A verbal agreement is not worth the paper it's written on.   He didn't have the job until he signed on the dotted line.   The Colts announcing before they had his signature on a contract shows how DISORGANIZED an organization they are.     Which is a sign of other problems.    

Maybe McDaniels could have handled it better.   But it doesn't make him a lying POS.   It makes him someone who changed his mind before he signed the contract.   WHICH HE HAD EVERY LEGAL RIGHT TO DO.

Teams announce all the time before they have things signed, in every professional league out there.  Its has nothing to do with disorganization with the Colts.  Its standard procedure.  you set up a press conference, release a press statement.  There was no legal wrangling here over the contract or disagreement about the terms, was not what this was about. 

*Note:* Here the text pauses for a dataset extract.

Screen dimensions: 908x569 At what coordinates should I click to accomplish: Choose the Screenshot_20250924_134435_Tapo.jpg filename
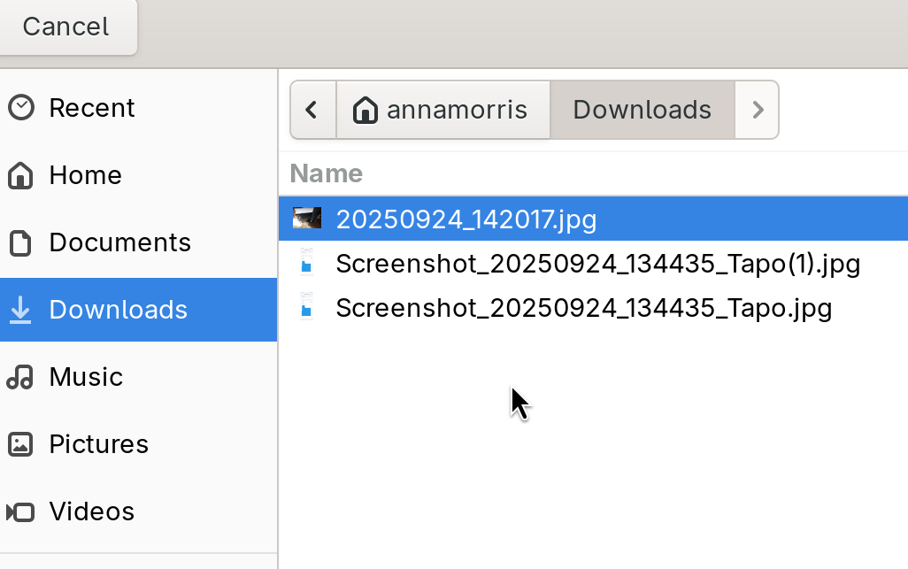pos(583,308)
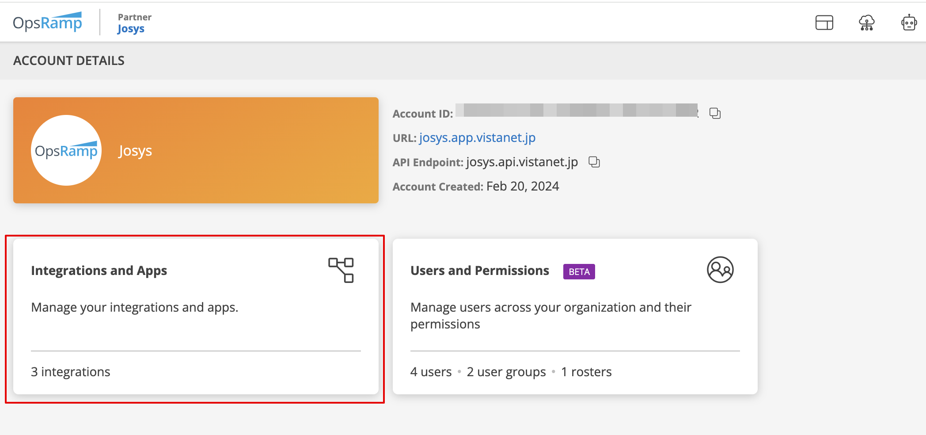This screenshot has width=926, height=435.
Task: View the 3 integrations count
Action: [71, 372]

McDaniels was hiring assistants, there was a whole staff he had in line and had told he was taking the job.  If you as a "head coach" are hiring assistants already for a job you are not sure you actually want, then yes, you are a lying POS and leading people on and it affects other peoples lives, many peoples livers, not just your own.  If HE wasn't sure, he should not have been hiring other people and telling them to leave their jobs, which is what he was doing. 

He can stand by the "what I did was all legal" precedent in true BB fashion if he wants, but its once again adds fuel to the fire that the whole organization will screw over whoever they want whenever they want in whatever fashion they want.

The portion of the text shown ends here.